Slate.fr, mis à jour le 16.08.2010 à 10 h 44

L'église de Seringes, Flickr Creative Commons licence Attribution, jinterwas

L'église de Seringes, Flickr Creative Commons licence Attribution, jinterwas

Faut pas trop l'embêter Alain Lambert. Vexé que le site Internet du quotidien Ouest-France ait fait un article sur son «live-tweet» d'une messe du dimanche, le sénateur UMP de l'Orne a décidé lundi 16 août de quitter Twitter.

Les deux phrases qu'il avait postées pendant la messe du 15 août étaient tout à fait anodines: «La messe va commencer à Ménil-Jean» puis «Un baptème est célébré pendant la messe». Mais en une période où l'actualité fait défaut, ces deux tweets ont provoqué un article dans la presse locale. Ouest-France.fr rapporte quelques réactions hostiles d'internautes sur le réseau social: «Ça se fait de tweeter dans un lieu de culte?» et «Que faites vous avec votre portable pendant la messe», questionne un autre. Que de l'anodin, toujours.

Sauf qu'il est difficile d'expliquer à des électeurs le sens d'un tel geste. Tweeter à la messe, pour l'électeur qui ne connaît pas Twitter, c'est pas très catholique. «On a atteint le fond», «Vous ne trouvez pas cela pitoyable que la presse en soit arrivé là?», s'indigne Alain Lambert sur le réseau social avant d'en tirer les conséquences et d'annoncer son retrait de la vie twitterienne:

Cette mini-polémique prouve une nouvelle fois la difficulté pour les personnages publics d'apparaître sur un réseau comme Twitter, zone grise entre la parole publique et la parole privée.
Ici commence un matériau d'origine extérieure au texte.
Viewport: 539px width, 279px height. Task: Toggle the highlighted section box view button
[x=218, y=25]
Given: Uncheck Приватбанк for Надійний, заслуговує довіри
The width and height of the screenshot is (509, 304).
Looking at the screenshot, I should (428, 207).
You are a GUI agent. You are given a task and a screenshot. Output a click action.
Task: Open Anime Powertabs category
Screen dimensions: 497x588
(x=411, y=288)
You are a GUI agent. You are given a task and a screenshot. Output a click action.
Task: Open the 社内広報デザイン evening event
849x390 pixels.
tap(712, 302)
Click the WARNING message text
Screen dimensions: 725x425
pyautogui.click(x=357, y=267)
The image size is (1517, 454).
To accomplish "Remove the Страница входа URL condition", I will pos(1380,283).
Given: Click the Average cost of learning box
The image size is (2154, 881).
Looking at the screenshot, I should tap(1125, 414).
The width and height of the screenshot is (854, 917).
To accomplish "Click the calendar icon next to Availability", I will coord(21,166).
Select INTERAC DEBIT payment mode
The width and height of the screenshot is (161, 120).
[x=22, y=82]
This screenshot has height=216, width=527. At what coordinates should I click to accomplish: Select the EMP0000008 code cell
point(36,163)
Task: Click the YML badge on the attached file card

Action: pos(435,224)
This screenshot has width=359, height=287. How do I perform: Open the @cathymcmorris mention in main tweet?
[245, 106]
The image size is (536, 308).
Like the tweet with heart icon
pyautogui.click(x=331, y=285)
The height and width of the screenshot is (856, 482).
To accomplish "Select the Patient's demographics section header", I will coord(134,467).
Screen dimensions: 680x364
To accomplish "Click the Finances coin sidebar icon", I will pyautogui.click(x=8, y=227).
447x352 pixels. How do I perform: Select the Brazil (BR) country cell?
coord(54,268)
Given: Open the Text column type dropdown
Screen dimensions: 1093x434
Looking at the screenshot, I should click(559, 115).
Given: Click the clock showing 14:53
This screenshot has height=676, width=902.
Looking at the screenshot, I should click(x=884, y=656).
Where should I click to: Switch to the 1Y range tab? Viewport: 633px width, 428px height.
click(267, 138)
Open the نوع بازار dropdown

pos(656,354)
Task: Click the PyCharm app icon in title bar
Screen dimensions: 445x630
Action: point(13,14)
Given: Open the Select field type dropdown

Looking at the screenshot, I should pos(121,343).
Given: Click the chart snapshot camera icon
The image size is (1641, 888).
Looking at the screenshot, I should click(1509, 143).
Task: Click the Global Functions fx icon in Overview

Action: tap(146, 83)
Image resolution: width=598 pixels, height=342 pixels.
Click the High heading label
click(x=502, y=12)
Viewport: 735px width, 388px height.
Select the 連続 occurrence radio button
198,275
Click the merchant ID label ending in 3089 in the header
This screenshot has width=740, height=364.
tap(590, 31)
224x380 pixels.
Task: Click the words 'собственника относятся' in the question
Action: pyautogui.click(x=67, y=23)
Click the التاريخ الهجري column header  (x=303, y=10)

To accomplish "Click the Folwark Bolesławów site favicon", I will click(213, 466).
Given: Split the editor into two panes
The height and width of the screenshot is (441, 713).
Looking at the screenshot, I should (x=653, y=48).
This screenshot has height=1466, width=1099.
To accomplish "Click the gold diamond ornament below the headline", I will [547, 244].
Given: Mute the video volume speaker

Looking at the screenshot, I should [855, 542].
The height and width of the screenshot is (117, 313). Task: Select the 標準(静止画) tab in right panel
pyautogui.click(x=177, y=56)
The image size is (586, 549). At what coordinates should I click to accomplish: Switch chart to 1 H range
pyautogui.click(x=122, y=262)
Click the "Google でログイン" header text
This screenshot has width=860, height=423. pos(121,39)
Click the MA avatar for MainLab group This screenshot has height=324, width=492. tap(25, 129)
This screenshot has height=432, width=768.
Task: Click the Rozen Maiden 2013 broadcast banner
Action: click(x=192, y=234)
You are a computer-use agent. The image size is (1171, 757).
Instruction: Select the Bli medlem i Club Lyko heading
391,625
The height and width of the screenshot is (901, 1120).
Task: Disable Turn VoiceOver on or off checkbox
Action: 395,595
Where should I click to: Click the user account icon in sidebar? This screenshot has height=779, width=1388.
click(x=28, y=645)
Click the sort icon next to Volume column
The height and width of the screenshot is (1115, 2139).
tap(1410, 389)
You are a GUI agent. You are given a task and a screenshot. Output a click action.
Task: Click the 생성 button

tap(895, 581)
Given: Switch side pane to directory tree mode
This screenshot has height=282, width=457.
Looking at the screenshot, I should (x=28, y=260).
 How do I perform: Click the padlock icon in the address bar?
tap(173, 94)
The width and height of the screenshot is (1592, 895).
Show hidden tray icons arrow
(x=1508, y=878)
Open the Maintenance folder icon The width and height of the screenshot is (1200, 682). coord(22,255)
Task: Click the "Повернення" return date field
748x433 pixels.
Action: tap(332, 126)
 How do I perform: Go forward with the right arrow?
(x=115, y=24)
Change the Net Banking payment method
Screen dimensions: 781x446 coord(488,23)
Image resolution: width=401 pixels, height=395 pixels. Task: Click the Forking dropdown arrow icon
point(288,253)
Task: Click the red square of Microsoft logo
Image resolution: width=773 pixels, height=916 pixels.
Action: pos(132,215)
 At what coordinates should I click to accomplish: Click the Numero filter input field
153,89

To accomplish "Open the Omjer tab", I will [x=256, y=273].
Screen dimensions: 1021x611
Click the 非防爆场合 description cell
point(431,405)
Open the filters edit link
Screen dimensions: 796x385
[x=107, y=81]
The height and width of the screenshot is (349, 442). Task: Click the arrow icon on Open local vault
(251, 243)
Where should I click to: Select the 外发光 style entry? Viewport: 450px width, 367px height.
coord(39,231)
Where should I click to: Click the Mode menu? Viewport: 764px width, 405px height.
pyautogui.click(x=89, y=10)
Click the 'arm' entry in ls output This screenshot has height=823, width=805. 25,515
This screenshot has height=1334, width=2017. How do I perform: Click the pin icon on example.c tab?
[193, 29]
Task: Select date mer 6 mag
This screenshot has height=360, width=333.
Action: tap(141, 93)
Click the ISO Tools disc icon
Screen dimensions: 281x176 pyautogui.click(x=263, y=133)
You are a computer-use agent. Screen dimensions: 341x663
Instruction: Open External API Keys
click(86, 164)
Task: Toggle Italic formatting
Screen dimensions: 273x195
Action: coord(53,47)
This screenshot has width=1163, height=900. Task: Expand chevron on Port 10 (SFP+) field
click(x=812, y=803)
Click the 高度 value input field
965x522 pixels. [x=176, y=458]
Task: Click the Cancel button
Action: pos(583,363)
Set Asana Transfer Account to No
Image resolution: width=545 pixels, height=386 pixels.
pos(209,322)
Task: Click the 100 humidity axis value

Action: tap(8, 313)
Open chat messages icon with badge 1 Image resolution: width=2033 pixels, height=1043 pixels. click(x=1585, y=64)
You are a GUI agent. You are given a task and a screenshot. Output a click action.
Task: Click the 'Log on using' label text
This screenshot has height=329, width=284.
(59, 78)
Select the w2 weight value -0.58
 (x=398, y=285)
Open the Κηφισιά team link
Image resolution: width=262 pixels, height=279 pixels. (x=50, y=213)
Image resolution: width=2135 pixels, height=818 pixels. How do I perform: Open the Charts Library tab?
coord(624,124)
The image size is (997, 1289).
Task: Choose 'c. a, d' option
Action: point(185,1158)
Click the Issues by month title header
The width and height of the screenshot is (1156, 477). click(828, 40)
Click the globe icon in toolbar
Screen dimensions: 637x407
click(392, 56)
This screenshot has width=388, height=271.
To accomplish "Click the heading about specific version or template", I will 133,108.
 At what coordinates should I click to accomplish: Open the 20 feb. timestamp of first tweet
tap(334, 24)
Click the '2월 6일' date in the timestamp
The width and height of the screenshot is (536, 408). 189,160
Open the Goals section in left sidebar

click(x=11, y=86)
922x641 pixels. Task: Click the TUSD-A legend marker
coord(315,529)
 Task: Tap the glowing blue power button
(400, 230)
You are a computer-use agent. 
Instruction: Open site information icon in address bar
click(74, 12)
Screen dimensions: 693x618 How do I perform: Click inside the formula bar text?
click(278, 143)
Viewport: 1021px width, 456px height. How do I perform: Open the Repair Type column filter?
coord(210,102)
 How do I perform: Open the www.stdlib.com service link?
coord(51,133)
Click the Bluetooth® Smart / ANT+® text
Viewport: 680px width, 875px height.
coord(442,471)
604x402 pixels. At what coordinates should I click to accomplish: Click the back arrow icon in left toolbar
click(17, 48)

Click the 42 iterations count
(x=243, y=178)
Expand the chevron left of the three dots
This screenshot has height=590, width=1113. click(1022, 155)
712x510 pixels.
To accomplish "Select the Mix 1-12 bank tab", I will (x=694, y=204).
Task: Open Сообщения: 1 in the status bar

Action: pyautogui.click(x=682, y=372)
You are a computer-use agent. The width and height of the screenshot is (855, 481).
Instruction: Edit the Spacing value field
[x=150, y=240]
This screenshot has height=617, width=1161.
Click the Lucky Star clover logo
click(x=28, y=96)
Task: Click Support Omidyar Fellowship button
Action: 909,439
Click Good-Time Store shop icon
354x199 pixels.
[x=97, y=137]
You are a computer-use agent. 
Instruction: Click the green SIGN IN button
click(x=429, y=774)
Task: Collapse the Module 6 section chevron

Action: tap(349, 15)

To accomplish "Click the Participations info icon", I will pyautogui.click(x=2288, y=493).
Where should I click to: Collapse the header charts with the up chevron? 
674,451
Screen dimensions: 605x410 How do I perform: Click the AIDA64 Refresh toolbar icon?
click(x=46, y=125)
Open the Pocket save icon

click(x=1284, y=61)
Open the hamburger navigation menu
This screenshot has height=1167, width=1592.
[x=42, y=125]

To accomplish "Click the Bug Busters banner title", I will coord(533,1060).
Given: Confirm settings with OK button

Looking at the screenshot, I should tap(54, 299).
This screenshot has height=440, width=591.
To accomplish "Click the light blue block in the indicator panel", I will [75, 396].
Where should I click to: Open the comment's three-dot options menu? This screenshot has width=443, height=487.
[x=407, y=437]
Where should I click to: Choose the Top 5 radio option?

Alain Lambert, quand il live-tweete la messe du dimanche, pense ne s'adresser qu'aux 3.500 personnes qui le suivent sur le réseau, un public d'initiés qui ne s'offusquera pas d'une telle pratique. Mais quand ses propos sont rapportés froidement dans la presse régionale, hors du contexte de réseau, ils deviennent subitement hors de propos, pas digne d'un homme politique.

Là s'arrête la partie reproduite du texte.